▶ _Supplied data_
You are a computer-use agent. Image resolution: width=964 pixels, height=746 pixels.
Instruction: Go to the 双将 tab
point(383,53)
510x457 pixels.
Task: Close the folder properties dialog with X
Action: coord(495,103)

▶ _Assigned task_
Start to finish, output the whole listing exactly.

▶ _The completed task_
You are a computer-use agent. Image resolution: width=964 pixels, height=746 pixels.
Instruction: Go to the 双将 tab
point(383,53)
510x457 pixels.
Task: Close the folder properties dialog with X
Action: coord(495,103)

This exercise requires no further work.